La suite de la journée s’avère bien moins palpitante, après avoir abandonné mon fil conducteur je m’élance à nouveau sur la Highway SH2. Cette dernière traverse  Tararua Range, recouverte d’une végétation où les genêts aux jaunes fleurs et les manuka prédominent. Arrivé de l’autre côté, je retrouve le paysage si courant de l’île du Nord : des pâturages à perte de vue, des collines aux courbures arrondies, des bosquets disséminés, des clôtures rectilignes, des moutons et des vaches. Un panorama bien monotone après le dynamisme topologique du sud. Je quitte l’itinéraire principal pour un petit détour par Martinborough. Au milieu d’une immense pleine, je découvre un petit village dont les maisons victoriennes sont construites autour du square central. Bien que je sois de retour dans une région viticole, je ne rencontrerai de petit vignoble qu’à l’approche des caves que je compte visiter. Un rapide passage à l’office du tourisme m’a appris que les celliers présentent des horaires réduits, quand ils ne sont pas complètement fermés. Je trouverai porte close pour tous mes choix, sauf à la cave d’Ata Rangi, la plus veille de la région. Bien que la région soit réputée, je ne serai pas complètement convaincu par les deux vins dégustés :

  • ·       Chardonnay (2009) : arôme de pêche, palais citronné. L’aspect minéral me plaît bien.

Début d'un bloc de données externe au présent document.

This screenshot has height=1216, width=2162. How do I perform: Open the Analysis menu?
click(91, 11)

  • ·       Pinot noir (2009), issu de vignes de plus de 20 ans. Prune au nez, l’attaque tannique est fondue avec le chêne et les fruits rouges. Un peu court.

Après cette petite halte, je roule, les kilomètres défilent, tout comme les prairies, et les rares villages que je traverse. La seule variante, la grandeur des localités, et la largeur de la plaine entre les deux rangées de collines. Alors que je m’arrête, j’ai déjà parcouru 6000 kilomètres depuis Auckland. Je doute terminer la boucle avec moins de 7000, comme je l’avais supposé au départ. Demain, la route sera longue, les 200 kilomètres au sud de Napier sont composés de pâturages, sans grande attraction culturelle. Un long chemin, jusqu’à la cité art-déco.

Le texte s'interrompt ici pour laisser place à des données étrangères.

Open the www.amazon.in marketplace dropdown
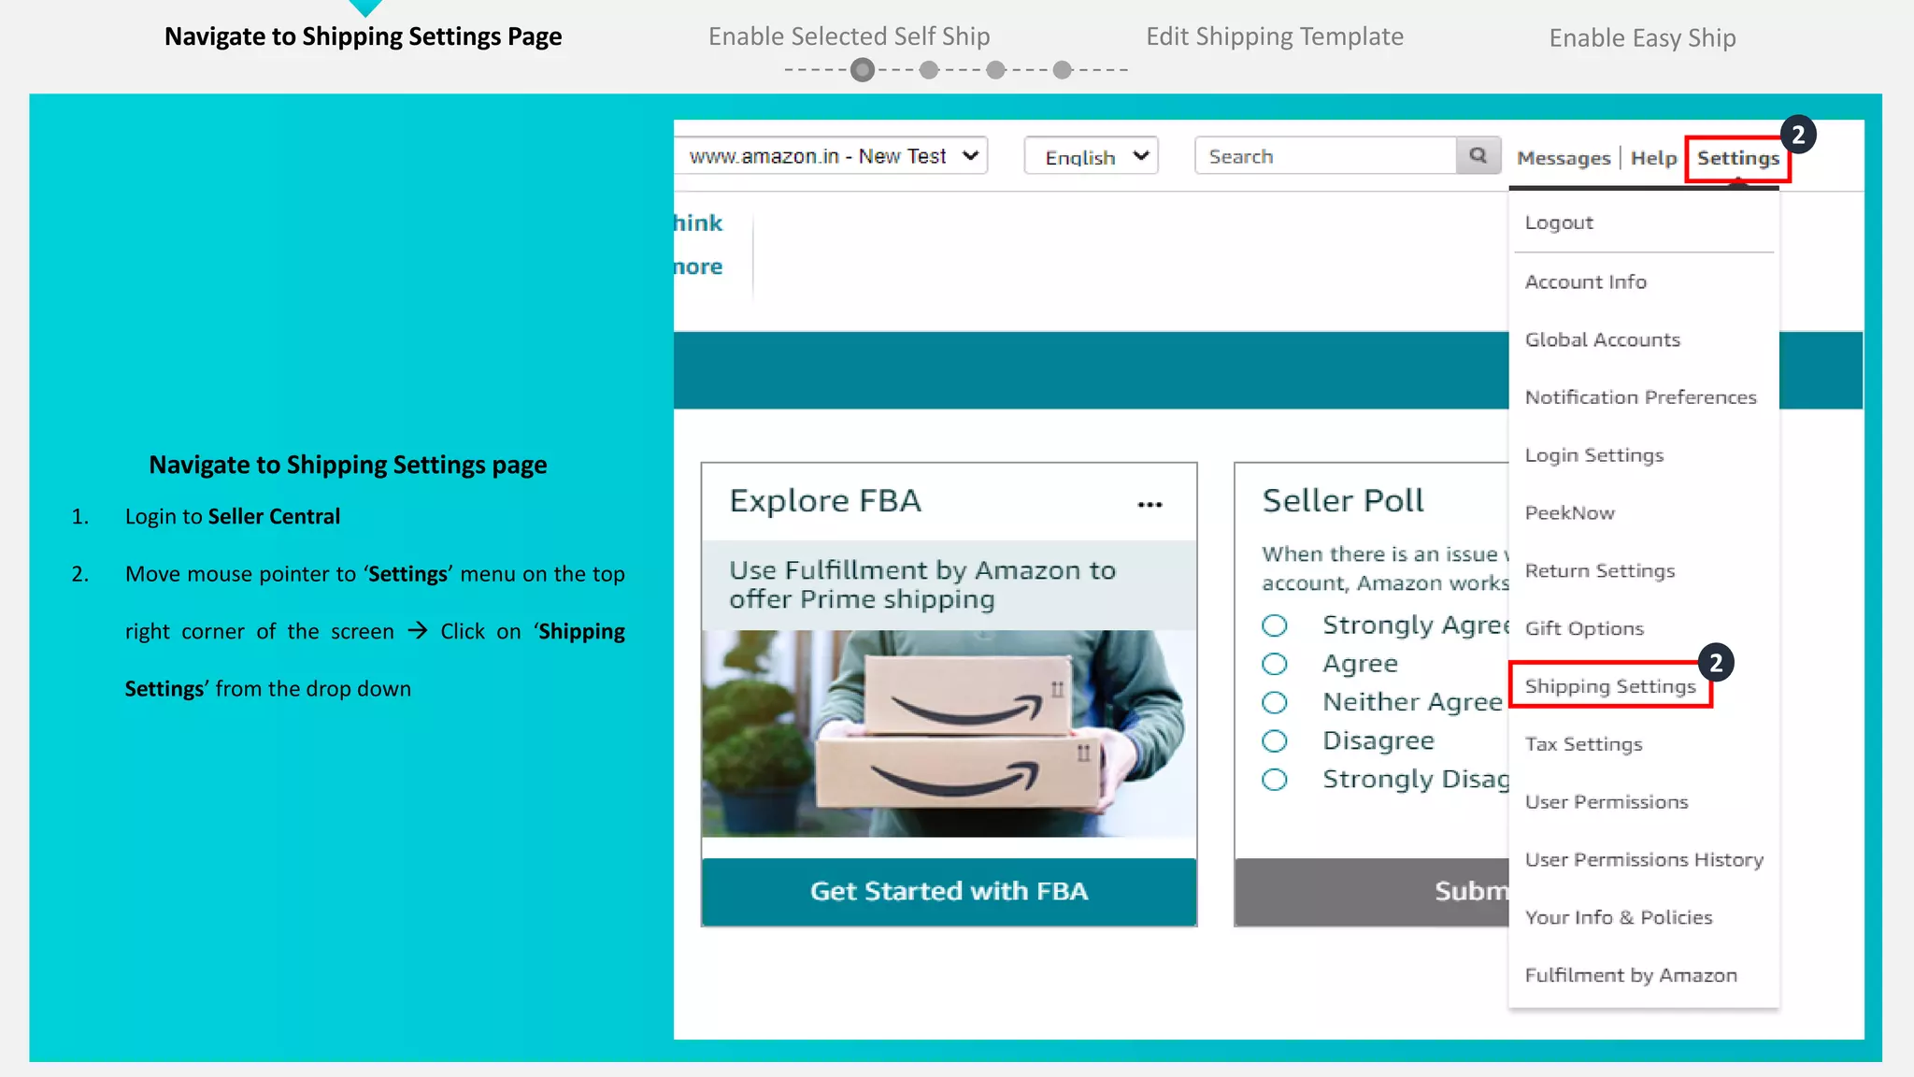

Tout en vous racontant ma journée, j’ai dégusté l’une des meilleures bières de mon séjour kiwi. Craftsman de la brasserie Renaissance Brewery Company est une Chocolate Oatmeals Stout. Son goût surpasse de loin celui de la Double Chocolate de Young’s. Sa formulation à base de malts houblonnés, dopés avec des fèves de cacaos torréfiées permet de dégager un arôme de chocolat noir particulièrement puissant. Un véritable dessert qui accompagne parfaitement de petits shortbreads.